What happens to owner?

I have been reviewing the last 20 + pages of posts & could not find an answer to this question posed to me by the current owner of the property:

when a short sale is accepted by the lender(s) (pre-foreclosure), what impact or liability if any is incurred by the owner?

Are they still liable for the difference between the short sale deal and their original loan amount(s)?

If the bank approves the shortsale, they amount decided upon becomes the ‘pay-off’. Once the shortsale is closed, the debt is paid…

However, there is still the matter of the IRS. The lender can issue a 1099 for the balance and the IRS considers the ‘forgiven’ amount as taxable income.


How do you get lenders to NOT do this… or how can I put the owners at ease that they will not be responsible for the difference, etc.

You can request that a 1099 not be issued because of financial hardship, but technically, the taxes are still due to the IRS under tha tax code. Someone here mentioned that you can ask the IRS to waive the debt but I’m not sure where I read that (it was here but not sure of which thread)…

Perhaps mcwagner or Dave T will weigh in…


You fill out IRS form 982 and file it with your (their) taxes.

Wow, I did not know this. I am in the midst of completing my first shortsale. homeowners owed 180k, but bank accepted my offer of 122k. So, from what I understand, the homeowners will pay taxes on that difference of nearly 60 k?

Does the lender always follow through and issue the 1099? Is there anything else that I can do for the homeowner?


If the home goes to auction the bank will go after the deficency because the loan was not paid in full. If they work with you they may have to pay taxes on the difference. Have them check with their accountant. I would rather pay the tax rather than pay the bank the full amount of the deficency.
There is also the thinking that if the bank accepts a short sale they can’t go after the deficancy because they agreed to take less than what was owed as full payment.

If you do a short sale, you should ensure that the lender will not go after the deficiency. Get it in writing.

Once they do this, however, they will almost certainly issue a 1099 for the deficiency.

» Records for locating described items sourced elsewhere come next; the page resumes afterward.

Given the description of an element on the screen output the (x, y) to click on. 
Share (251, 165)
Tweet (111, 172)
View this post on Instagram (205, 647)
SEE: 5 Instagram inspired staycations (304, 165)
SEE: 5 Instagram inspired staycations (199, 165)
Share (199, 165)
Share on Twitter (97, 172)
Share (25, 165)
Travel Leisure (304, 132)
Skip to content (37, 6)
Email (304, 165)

Having said that, there’s an easy loophole to get out of having to claim this amount as income in the year in which you get the 1099.

As JDS said, use the Form 982 and claim insolvency. This should reduce the taxable amount of the forgiven debt to zero. It should not be difficult to claim insolvency if the lender is forgiving a debt, as the borrower’s financial picture is likely very bleak.

A deficiency can only be proposed if it was a judicial foreclosure and not a trustee’s sale. In California, they will 1099 you because California is a trust deed state. Now I was talking to someone that states that you can bypass this and not pay taxes because a short sale/foreclosure is an involuntary process and they can’t tax you on debt relief of an involuntary process. I would like to see if that is true, but most accountants I talk to you are not familar with the rules of a 1099 for debt relief.


The 1099 has nothing to do with the bank, it’s IRS rules, the bank has to issue it.

Doesn’t the 1099 fall under their capital gains allowance? If they lived there over 2 years and it’s under $250k single or $500k married then there are no taxes on it. I’ve read that before. I’m not 100% sure though, so check with an accountant.